**TASK BRIEF:**
Report the number of lines in the material below that contain "computer", without any other words.
TASK INPUT Start Marker
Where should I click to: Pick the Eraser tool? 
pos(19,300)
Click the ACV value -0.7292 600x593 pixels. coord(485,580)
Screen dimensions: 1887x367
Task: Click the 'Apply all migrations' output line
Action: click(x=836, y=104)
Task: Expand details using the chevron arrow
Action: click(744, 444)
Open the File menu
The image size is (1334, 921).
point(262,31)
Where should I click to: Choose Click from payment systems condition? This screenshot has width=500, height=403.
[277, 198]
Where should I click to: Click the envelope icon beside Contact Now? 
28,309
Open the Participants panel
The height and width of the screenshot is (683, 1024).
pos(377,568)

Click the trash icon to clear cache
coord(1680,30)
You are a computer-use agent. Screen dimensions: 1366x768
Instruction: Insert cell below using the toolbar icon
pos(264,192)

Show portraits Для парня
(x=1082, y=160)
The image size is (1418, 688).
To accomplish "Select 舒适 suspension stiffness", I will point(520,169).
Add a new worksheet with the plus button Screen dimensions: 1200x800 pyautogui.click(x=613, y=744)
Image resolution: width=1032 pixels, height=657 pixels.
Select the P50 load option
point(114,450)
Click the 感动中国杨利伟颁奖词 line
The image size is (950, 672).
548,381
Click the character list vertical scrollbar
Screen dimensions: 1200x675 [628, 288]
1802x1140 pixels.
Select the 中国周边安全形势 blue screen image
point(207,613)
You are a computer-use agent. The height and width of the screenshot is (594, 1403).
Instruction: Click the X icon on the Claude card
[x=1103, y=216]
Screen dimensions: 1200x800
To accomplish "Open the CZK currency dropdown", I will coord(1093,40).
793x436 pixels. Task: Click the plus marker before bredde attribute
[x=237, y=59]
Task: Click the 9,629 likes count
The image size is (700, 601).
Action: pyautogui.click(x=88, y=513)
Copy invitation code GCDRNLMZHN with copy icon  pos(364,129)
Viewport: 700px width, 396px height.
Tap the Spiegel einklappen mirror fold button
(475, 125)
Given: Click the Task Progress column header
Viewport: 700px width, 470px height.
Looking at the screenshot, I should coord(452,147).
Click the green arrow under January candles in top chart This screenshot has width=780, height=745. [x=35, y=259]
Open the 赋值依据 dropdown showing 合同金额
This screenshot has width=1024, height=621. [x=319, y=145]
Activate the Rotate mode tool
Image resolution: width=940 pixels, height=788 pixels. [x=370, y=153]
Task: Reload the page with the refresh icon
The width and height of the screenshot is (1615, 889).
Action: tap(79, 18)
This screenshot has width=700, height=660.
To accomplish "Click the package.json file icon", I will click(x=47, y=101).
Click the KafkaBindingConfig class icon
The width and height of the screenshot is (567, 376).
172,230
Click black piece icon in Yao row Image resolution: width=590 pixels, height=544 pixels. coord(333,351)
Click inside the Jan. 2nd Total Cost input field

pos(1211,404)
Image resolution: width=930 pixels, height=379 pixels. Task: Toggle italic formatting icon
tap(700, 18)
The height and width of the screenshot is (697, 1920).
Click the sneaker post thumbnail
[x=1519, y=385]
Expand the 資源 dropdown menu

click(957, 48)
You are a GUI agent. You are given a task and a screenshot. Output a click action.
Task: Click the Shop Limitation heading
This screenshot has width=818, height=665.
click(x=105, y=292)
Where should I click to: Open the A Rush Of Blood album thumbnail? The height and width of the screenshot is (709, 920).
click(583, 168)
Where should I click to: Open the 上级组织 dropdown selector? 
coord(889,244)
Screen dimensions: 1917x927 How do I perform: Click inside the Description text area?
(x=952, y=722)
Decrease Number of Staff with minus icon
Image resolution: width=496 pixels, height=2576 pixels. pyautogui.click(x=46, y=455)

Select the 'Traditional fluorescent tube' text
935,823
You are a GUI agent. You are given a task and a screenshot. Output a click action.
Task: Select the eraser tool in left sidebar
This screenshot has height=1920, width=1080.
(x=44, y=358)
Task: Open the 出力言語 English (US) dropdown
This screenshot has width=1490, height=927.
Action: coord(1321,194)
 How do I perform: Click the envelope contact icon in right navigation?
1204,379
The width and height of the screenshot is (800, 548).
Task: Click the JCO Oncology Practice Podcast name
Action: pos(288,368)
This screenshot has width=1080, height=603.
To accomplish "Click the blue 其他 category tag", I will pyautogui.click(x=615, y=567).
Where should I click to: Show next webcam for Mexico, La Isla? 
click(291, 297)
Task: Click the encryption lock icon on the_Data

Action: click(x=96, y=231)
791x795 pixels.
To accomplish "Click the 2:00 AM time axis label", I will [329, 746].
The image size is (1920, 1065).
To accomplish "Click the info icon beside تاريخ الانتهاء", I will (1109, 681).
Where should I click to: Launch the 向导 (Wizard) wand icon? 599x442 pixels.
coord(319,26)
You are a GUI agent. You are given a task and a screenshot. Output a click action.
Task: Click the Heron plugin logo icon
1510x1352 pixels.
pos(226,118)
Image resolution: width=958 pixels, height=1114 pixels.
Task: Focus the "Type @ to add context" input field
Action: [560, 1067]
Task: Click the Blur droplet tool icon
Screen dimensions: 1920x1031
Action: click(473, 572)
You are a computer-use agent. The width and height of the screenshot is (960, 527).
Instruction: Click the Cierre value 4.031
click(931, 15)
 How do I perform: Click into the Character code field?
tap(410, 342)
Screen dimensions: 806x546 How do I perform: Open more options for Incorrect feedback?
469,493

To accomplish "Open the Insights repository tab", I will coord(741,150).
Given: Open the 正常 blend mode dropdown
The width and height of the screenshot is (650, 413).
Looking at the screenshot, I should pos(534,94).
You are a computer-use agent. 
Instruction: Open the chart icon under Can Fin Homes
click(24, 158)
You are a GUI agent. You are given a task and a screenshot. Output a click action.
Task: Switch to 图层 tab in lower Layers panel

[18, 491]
TASK INPUT End Marker
**EXERCISE SOLUTION:**
4